← Back
MacroLiveMint IndustryMay 5, 2026· 1 min read

PMEGP Credit Slowdown Signals Concerns for Small Enterprise Funding and Jobs

India's PMEGP scheme has seen a 50% decline in loan sanctions in FY26, signaling a significant slowdown in credit support for small enterprises. This contraction raises concerns about its potential negative impact on job creation and entrepreneurship in the country.

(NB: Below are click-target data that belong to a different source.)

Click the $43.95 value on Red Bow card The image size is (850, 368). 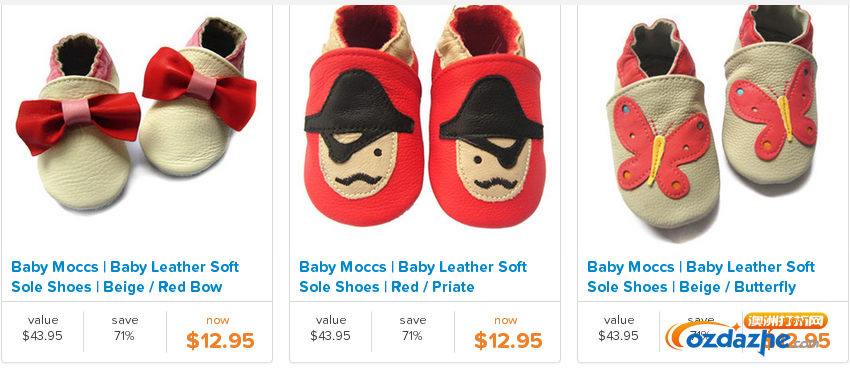point(42,336)
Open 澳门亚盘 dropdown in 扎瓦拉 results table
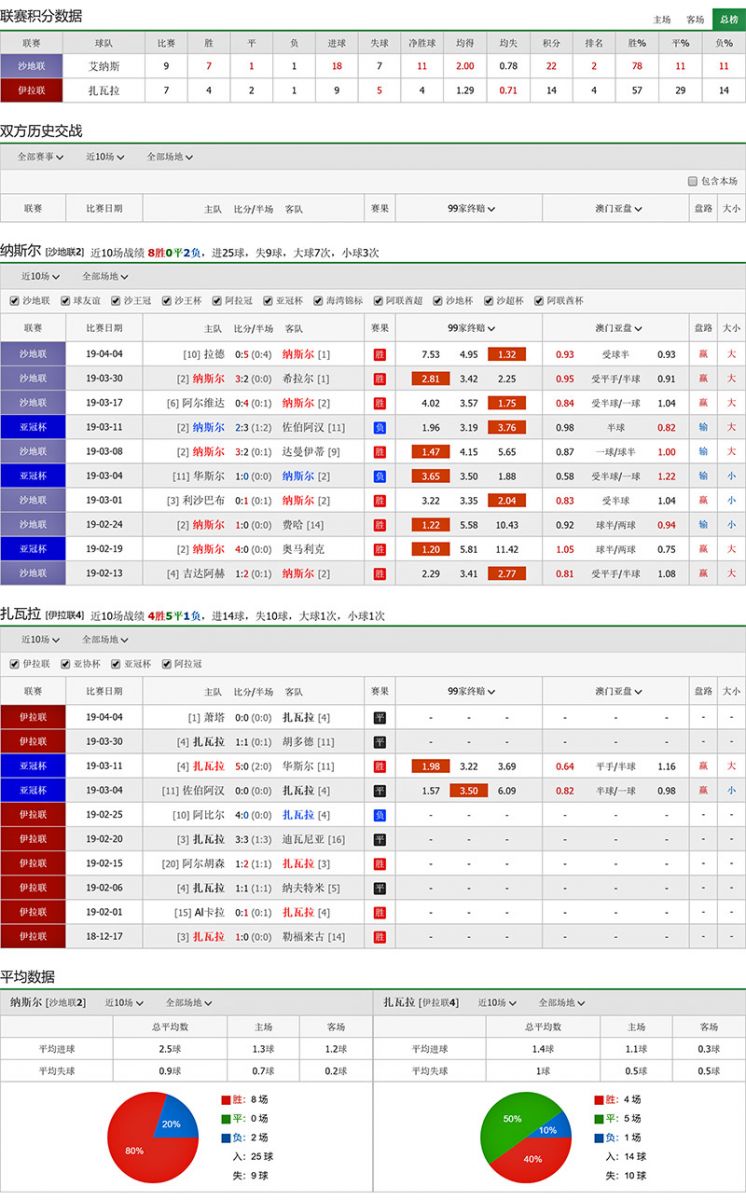746x1200 pixels. pyautogui.click(x=618, y=691)
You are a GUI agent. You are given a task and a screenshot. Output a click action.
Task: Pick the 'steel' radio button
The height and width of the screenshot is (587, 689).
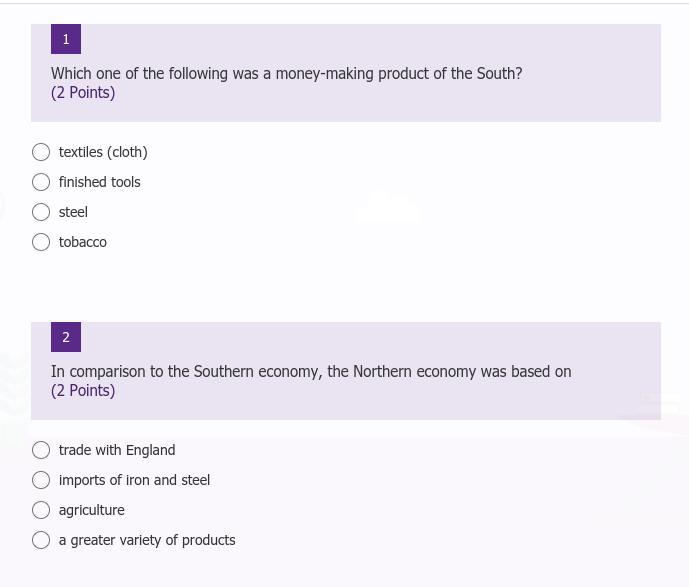pos(41,212)
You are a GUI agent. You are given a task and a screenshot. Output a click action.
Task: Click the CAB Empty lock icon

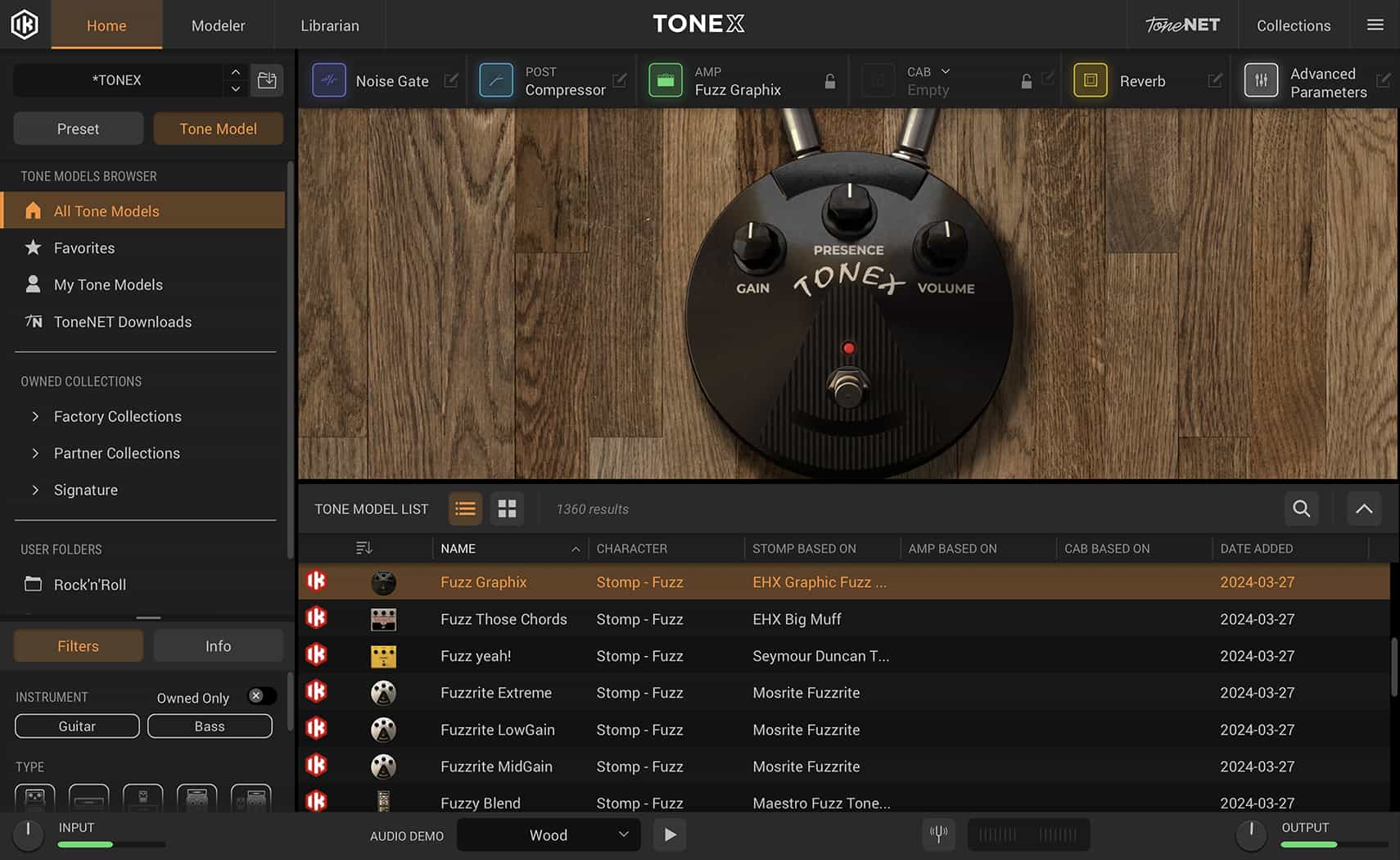[1027, 81]
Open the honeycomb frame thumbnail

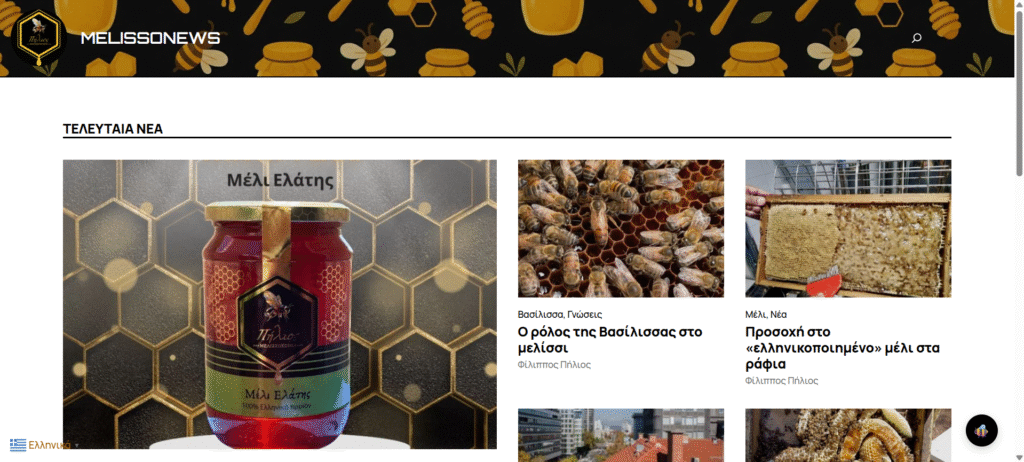(848, 229)
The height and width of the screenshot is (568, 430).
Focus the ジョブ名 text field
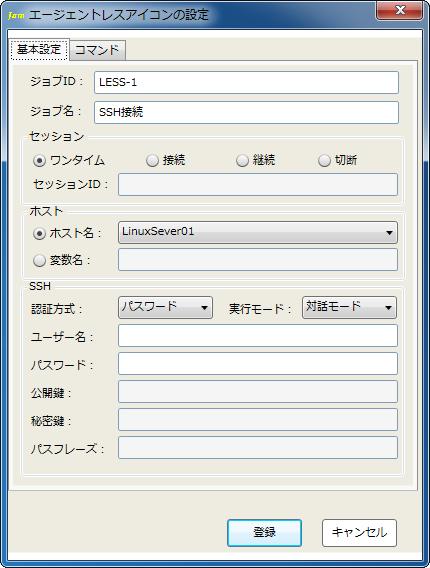pyautogui.click(x=246, y=112)
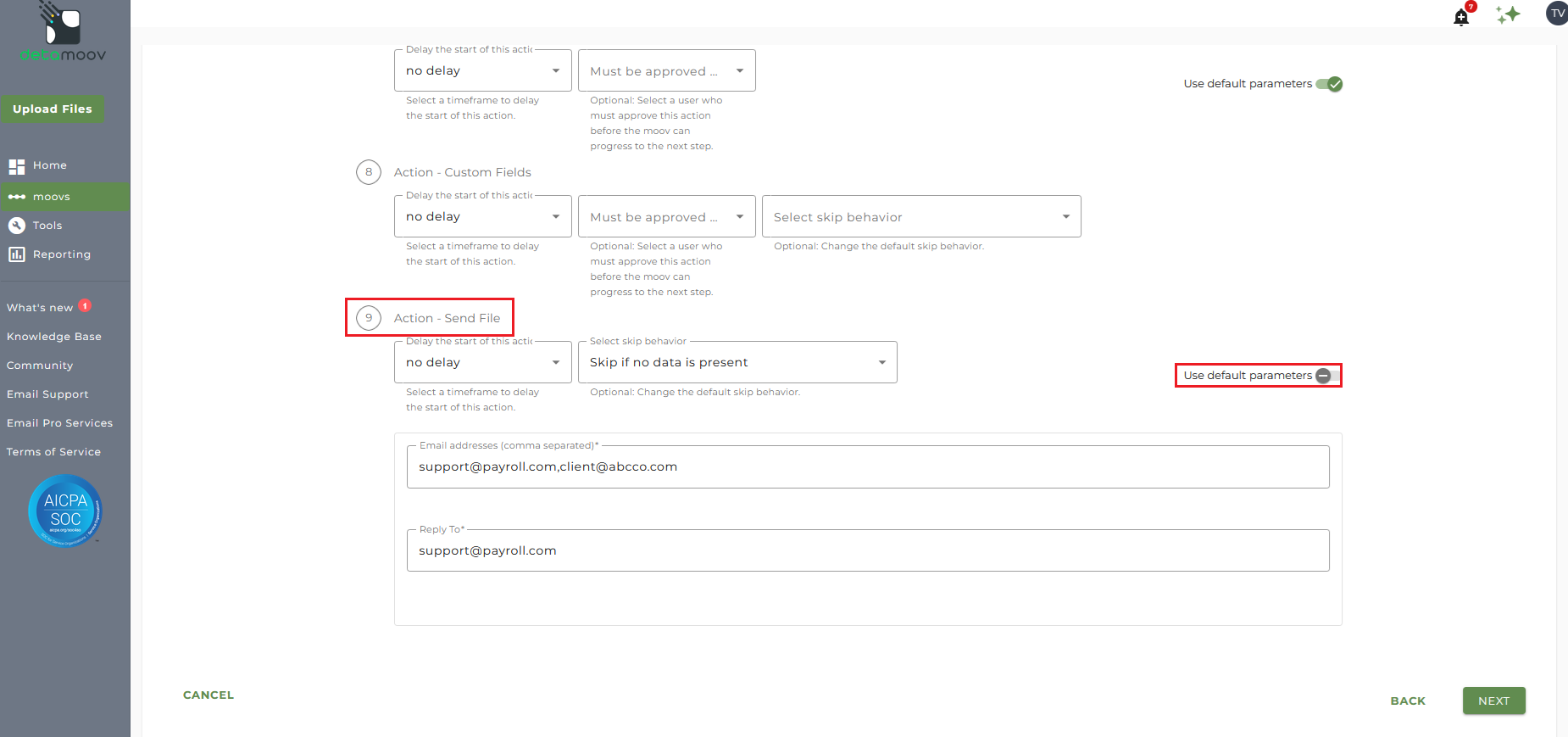Screen dimensions: 1568x737
Task: Open Skip if no data is present dropdown
Action: [737, 362]
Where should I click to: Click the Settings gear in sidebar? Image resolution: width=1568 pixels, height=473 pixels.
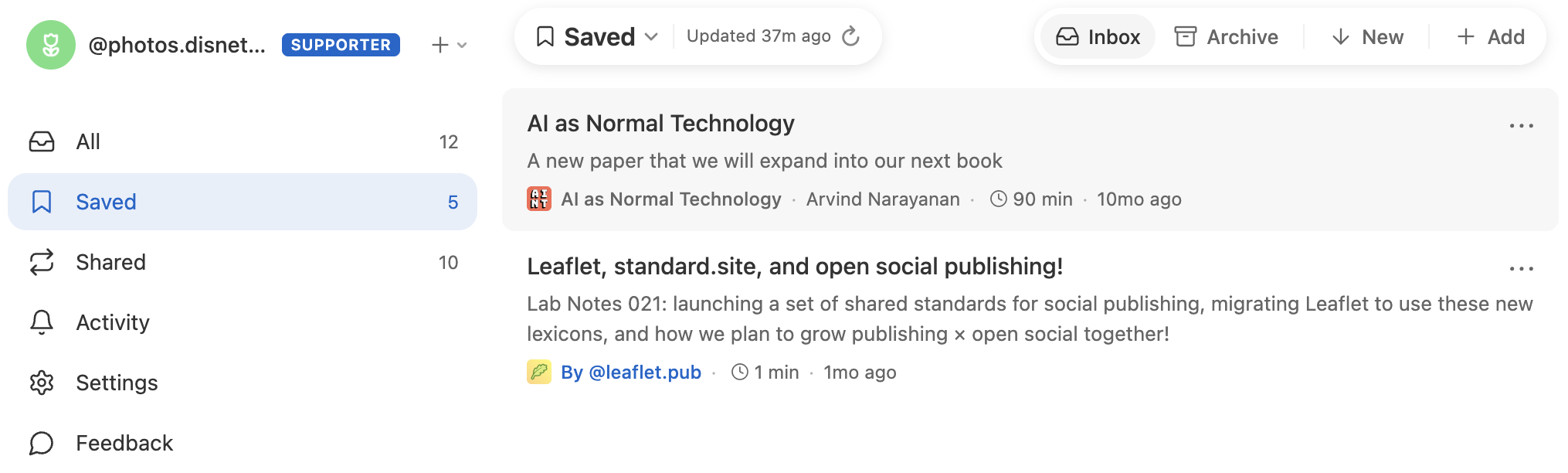coord(42,383)
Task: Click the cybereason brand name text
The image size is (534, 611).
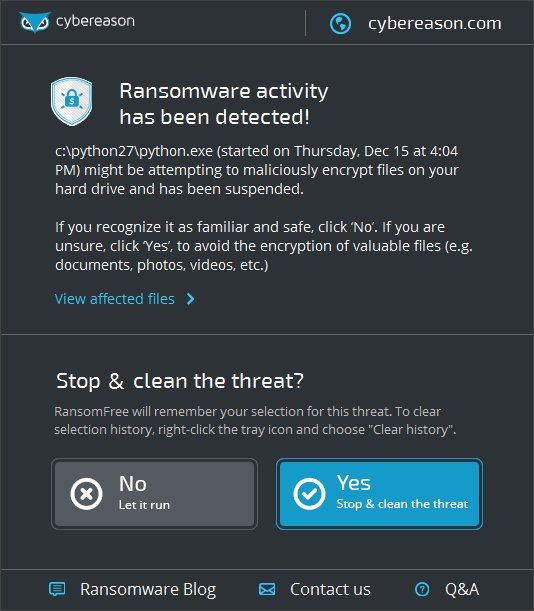Action: click(x=95, y=21)
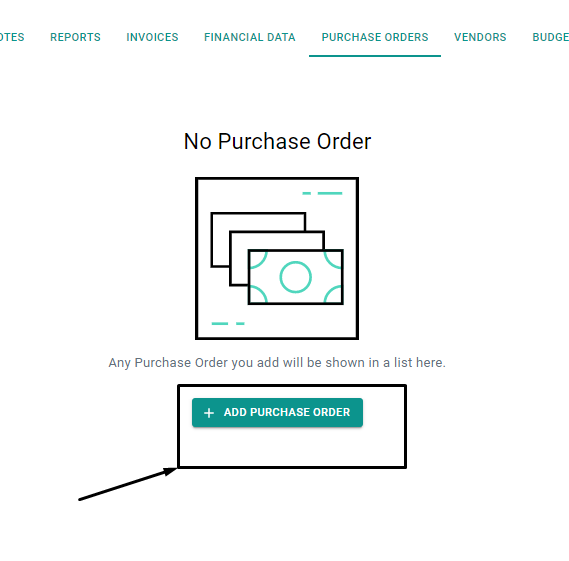Image resolution: width=569 pixels, height=561 pixels.
Task: Open the Reports tab
Action: pos(75,37)
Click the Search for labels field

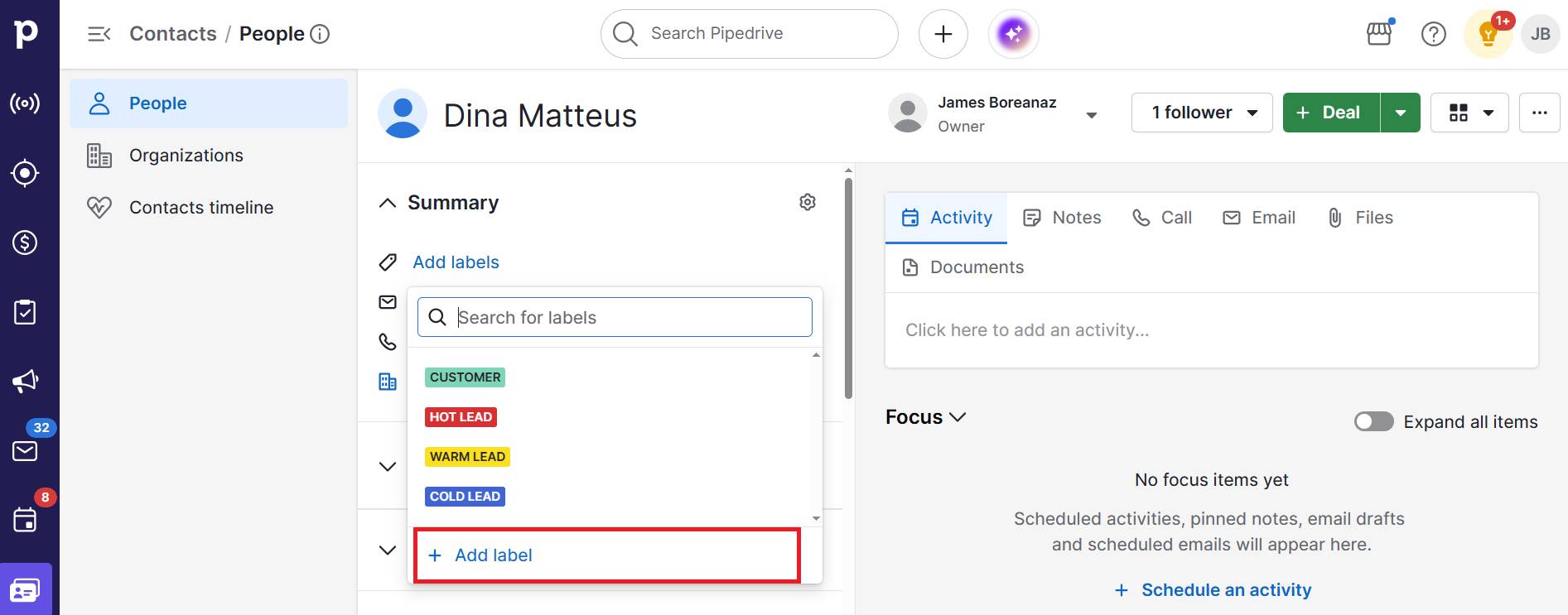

India's Prime Minister's Employment Generation Programme (PMEGP), a crucial scheme for micro, small, and medium enterprises (MSMEs), has experienced a significant slowdown in credit disbursement and application approvals during the current fiscal year (FY26). Data indicates a sharp 50% plunge in loan sanctions compared to the previous fiscal period, raising concerns about the availability of financial support for small businesses nationwide. The PMEGP facilitates credit-linked subsidies to promote self-employment ventures and job creation in both rural and urban areas. The notable reduction in sanctioned loans suggests a tightening of credit flows to this vital segment of the economy. This trend could have cascading effects on entrepreneurship development and the pace of new job generation, particularly in semi-urban and rural regions where the PMEGP plays a more prominent role in fostering economic activity. Analysts are closely monitoring the implications of this credit contraction. A sustained slowdown in PMEGP funding could hinder the expansion plans of existing small enterprises and deter new ventures, potentially impacting overall economic growth and employment figures. While the exact reasons for the decline are still being assessed, possibilities include a more cautious lending approach by banks, a decrease in eligible applications, or administrative bottlenecks. The government's commitment to supporting MSMEs has been a cornerstone of its economic strategy, given their substantial contribution to GDP and employment. A sustained weakening of credit support through programs like PMEGP could necessitate policy recalibrations to ensure that small businesses continue to have access to affordable finance, crucial for their resilience and growth.

Analyst's Take

While the PMEGP slowdown is immediately about credit access, the larger second-order effect could be a delayed but discernible dip in informal sector employment data, especially in the 6-12 month horizon. This could indicate broader banking sector caution towards perceived higher-risk lending, even with government backing, suggesting a potential undercurrent of tighter credit conditions beyond just government schemes that markets might be overlooking.